A ALCA somente se viabiliza se assegura um conjunto de
medidas jurídicas e políticas que determinam o esvaziamento
dos Estados nacionais e transferem o poder político para uma
esfera controlada por grandes grupos econômicos. Seja a ALCA
fatiada ou integral, é da sobrevivência de nossa nação que
estamos tratando.
A
situação se agravou com a proposta brasileira de impulsionar
um “Acordo de Livre Comércio” entre o Mercosul e a União
Européia. Como explica a declaração da Campanha Continental
contra a ALCA: “Em
troca de supostos ganhos para alguns poucos setores
agro-exportadores, nossos governos dos países do Mercosul estão
oferecendo a entrega de setores chave de nossas economias à
competição desigual com a as grandes empresas transnacionais
européias, em áreas como bens industriais, pesca e
transporte marítimo, seguros, serviços ambientais –
inclusive água e saneamento -, serviços financeiros e de
telecomunicações, compras governamentais, normas mais
restritas de propriedade intelectual que impedirão a transferência
de tecnologia e facilitarão a biopirataria e a
apropriação indevida do conhecimento associado ao uso da
biodiversidade, garantias jurídicas adicionais aos
investidores europeus, etc.”
A
iniciativa do governo brasileiro em negociar “a toque de
caixa” um acordo com a União Européia, sem assegurar
qualquer transparência, abre um perigoso precedente,
impulsionando o processo de construção da ALCA, uma vez que
os EUA poderão exigir as mesmas condições concedidas aos
europeus.
Chegamos
numa fase decisiva dessa luta. Essa foi a constatação do III
Encontro Hemisférico de Luta contra a ALCA, realizado entre
os dias 26 a 29 de janeiro de 2004, em Havana, Cuba. Ao
analisar o atual momento da luta contra a ALCA, os 1.042
representantes das organizações sociais do continente,
concluíram que, através da chamada ALCA “light”
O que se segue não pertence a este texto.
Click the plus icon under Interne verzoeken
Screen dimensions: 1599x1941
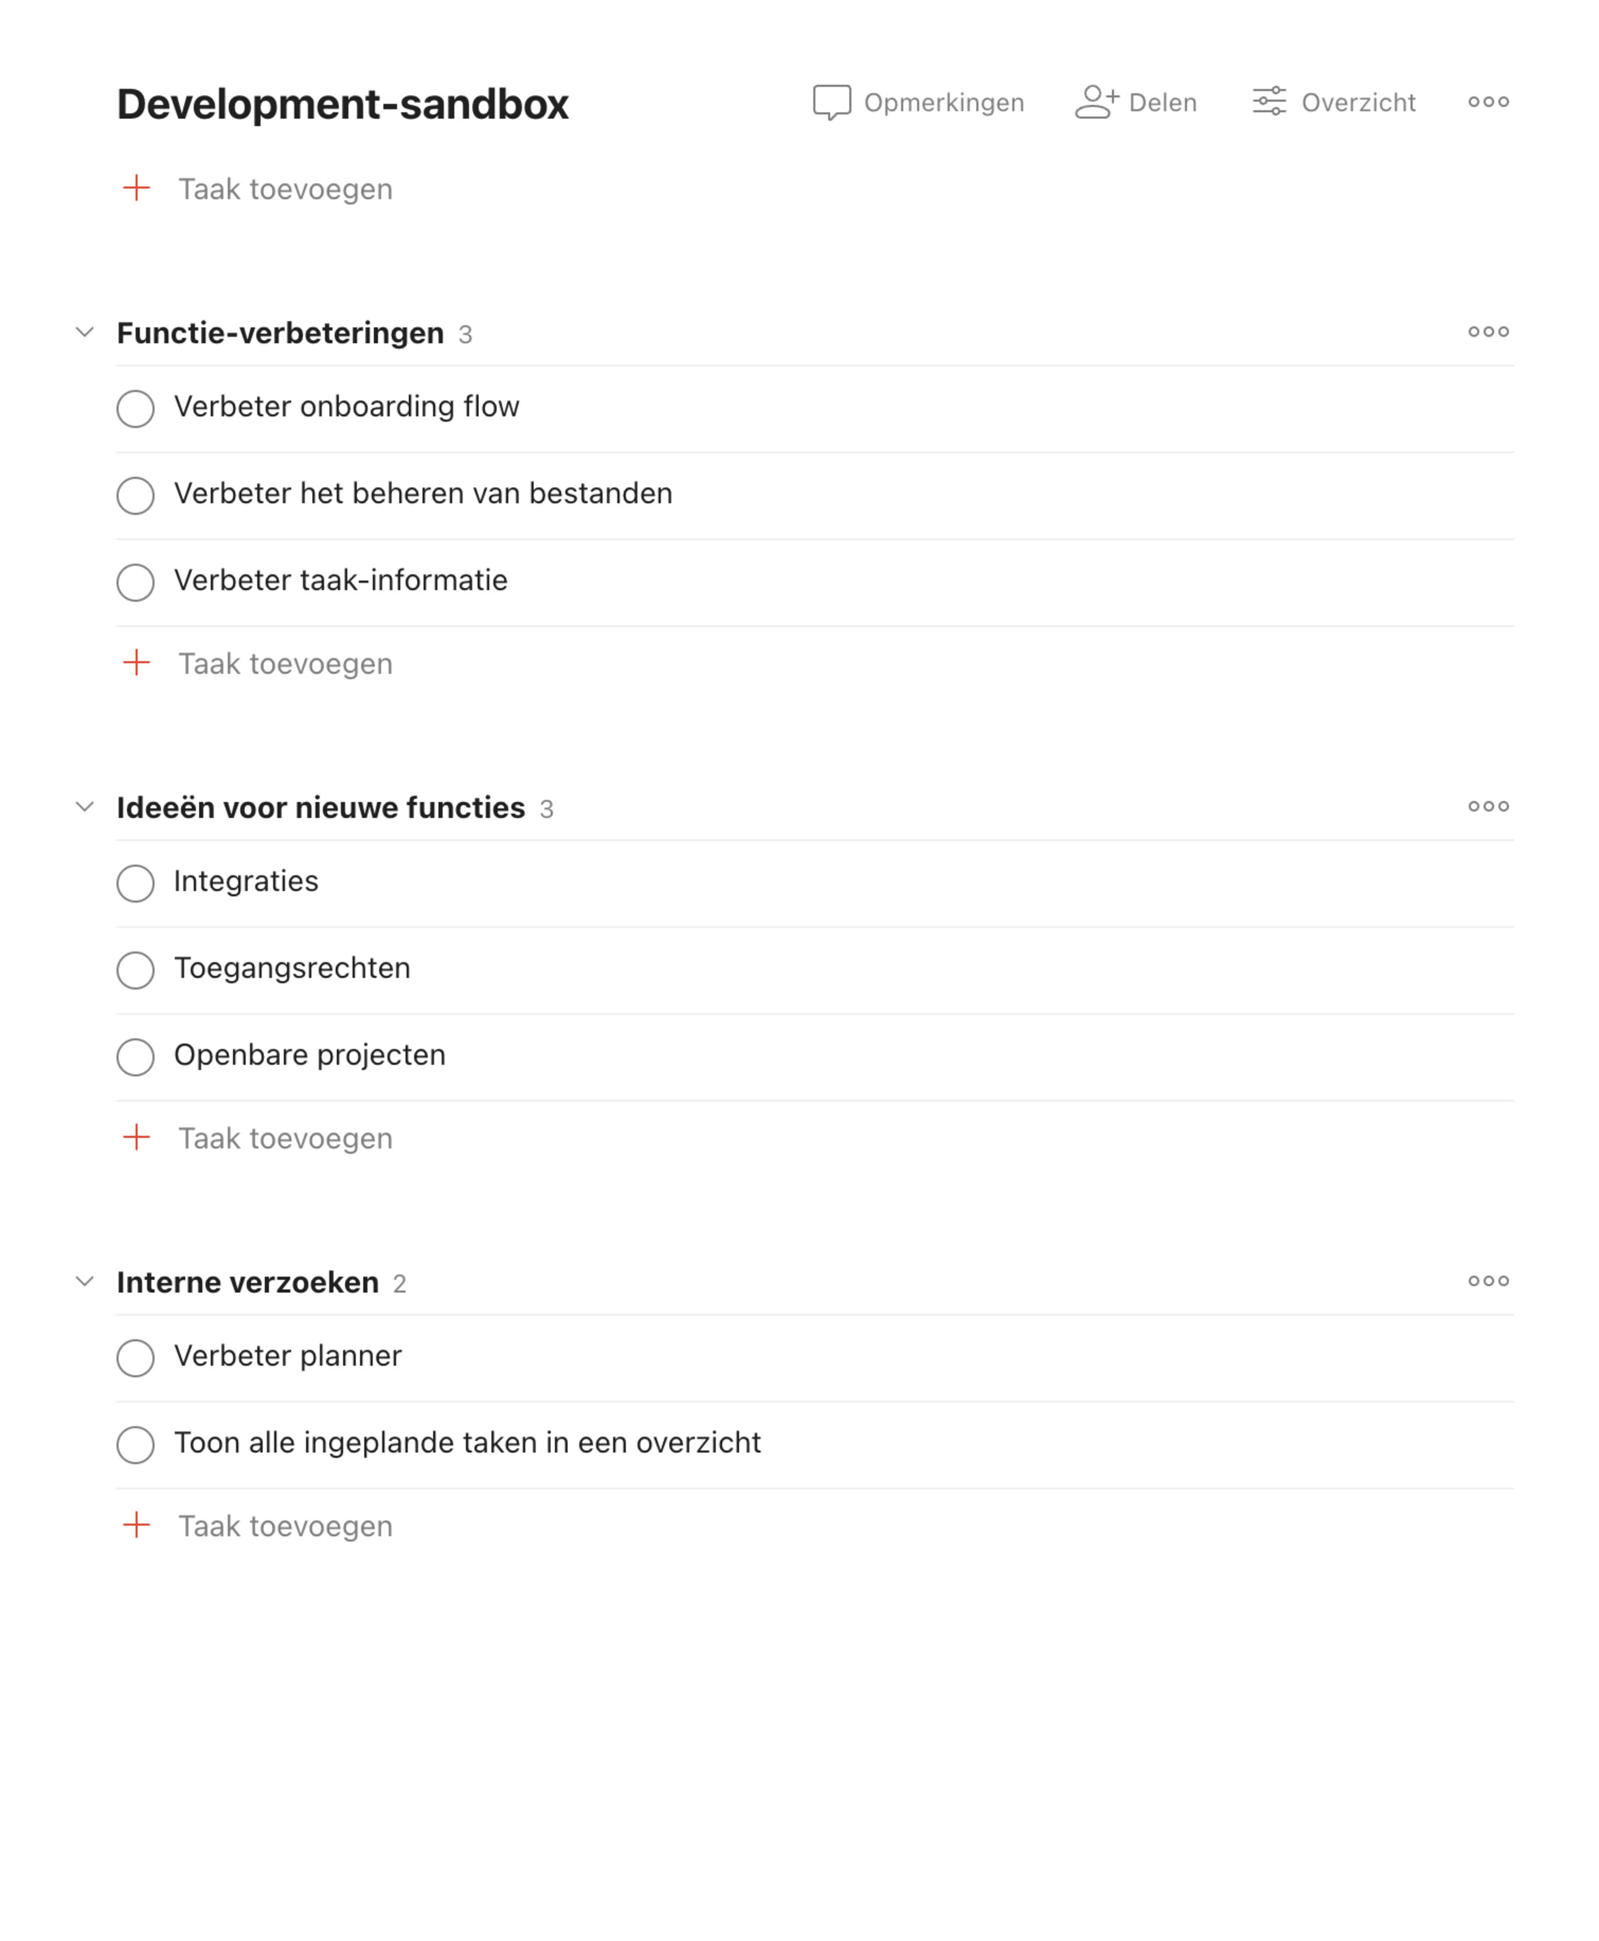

e dos acordos bilaterais de “livre comércio”, o
projeto do governo dos EUA mudou sua forma e procedimento, mas
manteve sua essência. Com as negociações envolvendo a União
Européia, fica claro que nossa luta deve se voltar contra o
conceito deturpado de “Livre Comércio”, esclarecendo
nossos povos sobre os perigos envolvidos nessas negociações.
No
Encontro de Havana, consolidamos uma ampla Coordenação
Continental da campanha, aprovamos uma estratégia comum e
definimos um Plano de Ação. Foi um verdadeiro salto de
qualidade na articulação e capacidade de luta dos movimentos
sociais.
Nosso
desafio é retomar a campanha contra a ALCA com toda a
intensidade. Temos a enorme e urgente tarefa de retomar os
cursos massivos que expliquem o perigo da ALCA “light”, o
absurdo do Acordo com a União Européia e os riscos contidos
nas negociações na OMC. É importante promover o debate
sobre a ilusão do “livre comércio”, resgatar a discussão
sobre um Projeto Popular para Brasil.
O
governo Lula não pode cometer um erro estratégico desta
natureza. As regras negociadas na ALCA não são nada mais que
a legalização dos princípios neoliberais. Em outras
palavras, através da ALCA e dos demais acordos de “livre
comércio”, as grandes corporações econômicas querem
consolidar o neoliberalismo, impedindo que nossas nações
contem com instrumentos políticos para retomar o caminho da
soberania e do desenvolvimento. É o nosso destino enquanto nação
que está em jogo. Numa luta desta envergadura não podemos
admitir vacilações.
*
Ricardo Gebrim é presidente do Sindicato dos Advogados de São
Paulo.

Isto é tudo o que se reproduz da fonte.